Absolute geographic distances. Considering the size of Cephalocereus individuals and the type of pollinators (moths and bats), the distance for effective pollination ranges from meters up to several kilometers. The seeds display patterns of local dispersion led by fruit dehiscence and gravity action, or long-distance dispersal by migrating bats and birds, also up to several kilometers, and longer than in pollination (Valiente-Banuet et al., 1997; González-Terrazas et al., 2016). Phylogenetically differentiated clades and/or species are separated from other species or clades by barriers at least 80 kilometers wide or in altitudinal ranges of several hundreds of meters. In the absence of barriers, some species can occupy land stripes up to 800 km in length, like C. nudus which inhabits along the Pacific coastline in southern Mexico, from Jalisco and Colima to Oaxaca. In this case, the occupation of a broad region might had occurred gradually, pollination may be restricted to each population and seed dispersal limited to close populations. Given this structuration, it is likely that the most distant populations located in Colima and Jalisco are currently undergoing a differentiation process from same species populations in Oaxaca (> 600 km apart). Other species with disjunct distributions (C. euphorbioides and C. scoparius), show moderately to low phylogenetic distancing indicating recent dispersal events around 300 or 400 km away from their original distributions, probably driven by migrating birds or bats, and have become genetically isolated relatively few generations ago.
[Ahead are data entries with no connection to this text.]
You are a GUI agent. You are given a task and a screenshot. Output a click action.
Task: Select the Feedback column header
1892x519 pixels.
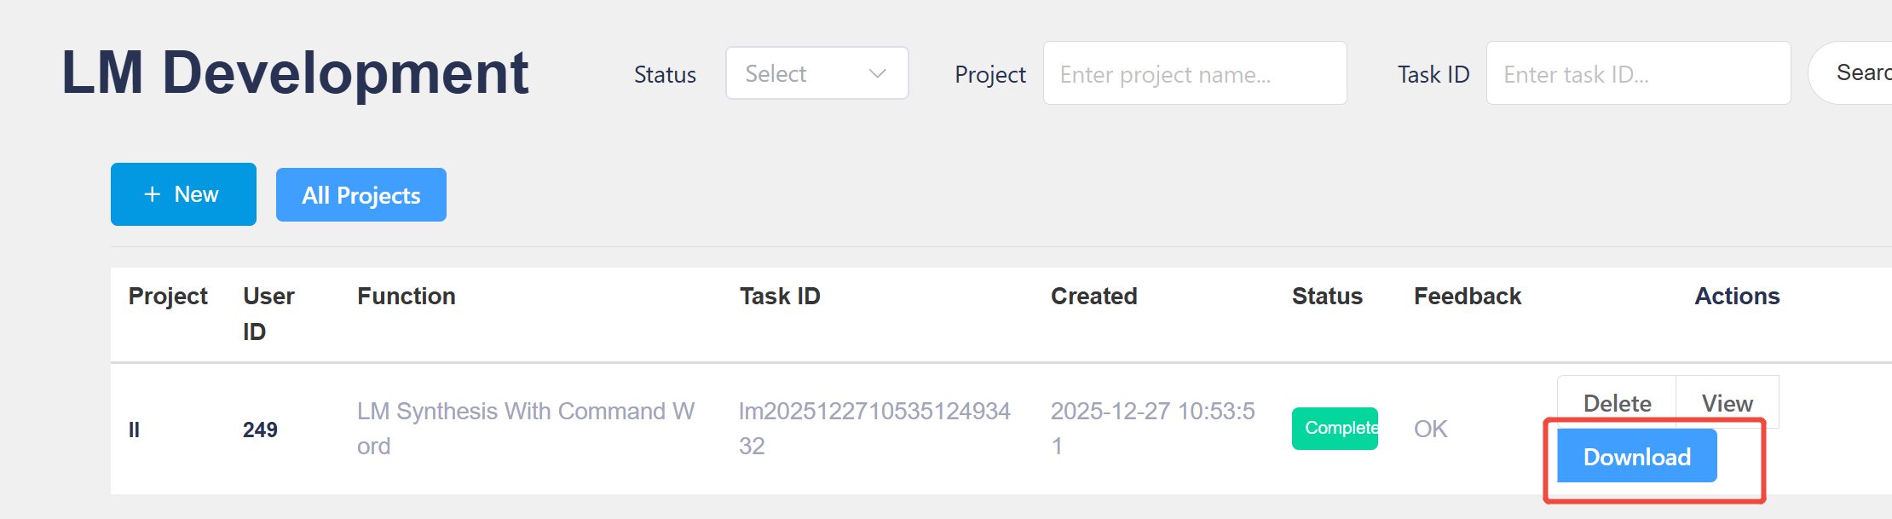1467,296
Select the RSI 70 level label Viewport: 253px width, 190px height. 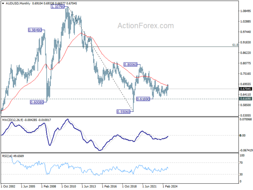tap(241, 163)
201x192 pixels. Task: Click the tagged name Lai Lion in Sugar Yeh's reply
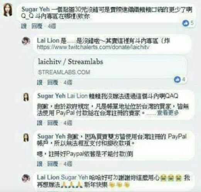[78, 96]
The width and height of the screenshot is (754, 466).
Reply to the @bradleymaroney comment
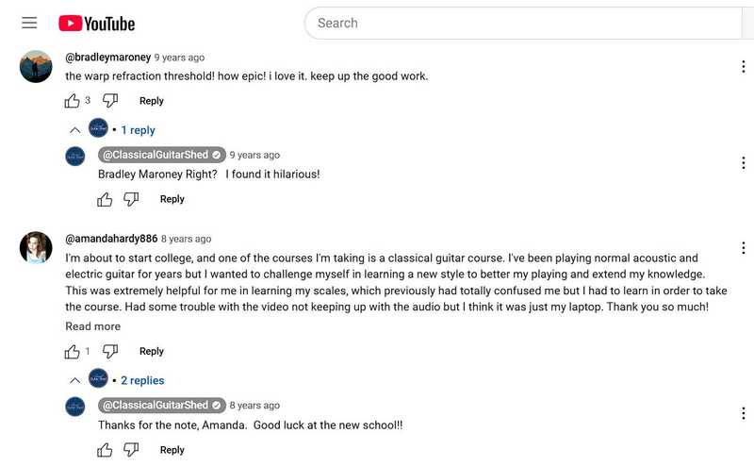[152, 101]
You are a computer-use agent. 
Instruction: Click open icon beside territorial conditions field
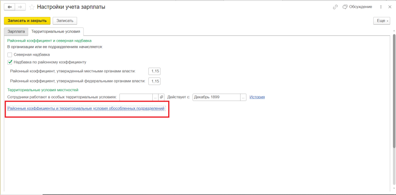tap(162, 97)
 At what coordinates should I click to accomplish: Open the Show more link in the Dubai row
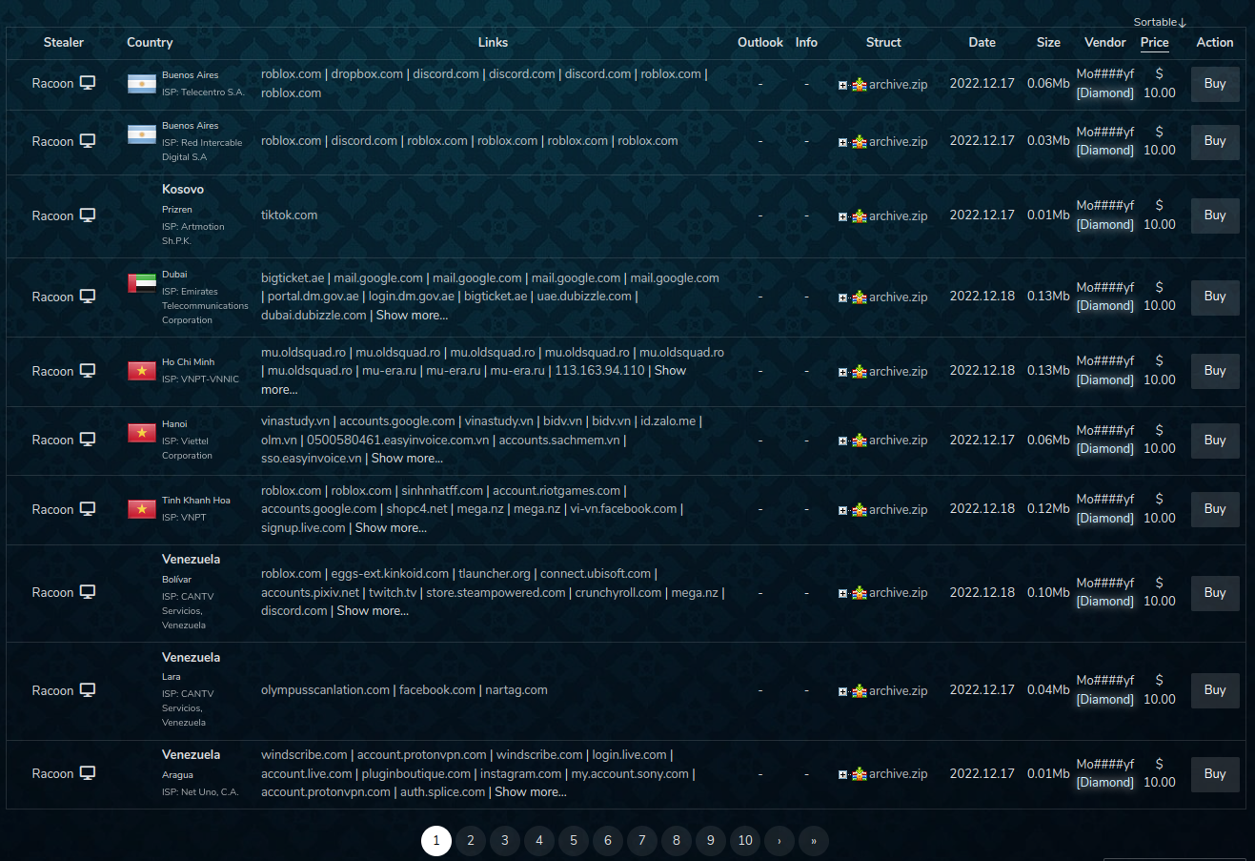point(412,315)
Other component not-explicitly analyzed here is the populational genome, which act as a repository of evolutionary variance, where the genetic variants are gained and lost. Populational genome is involved in a third evolutionary process, the anagenesis (Emerson & Patiño, 2018), which is related to a slow and steady evolutionary phase where the main changes correspond to gene recombination and allelic fluctuation (Schnable et al., 1998), due to both determined and stochastic processes, as gene drift and selective factors, and require biparental and more variable molecular markers to be analyzed.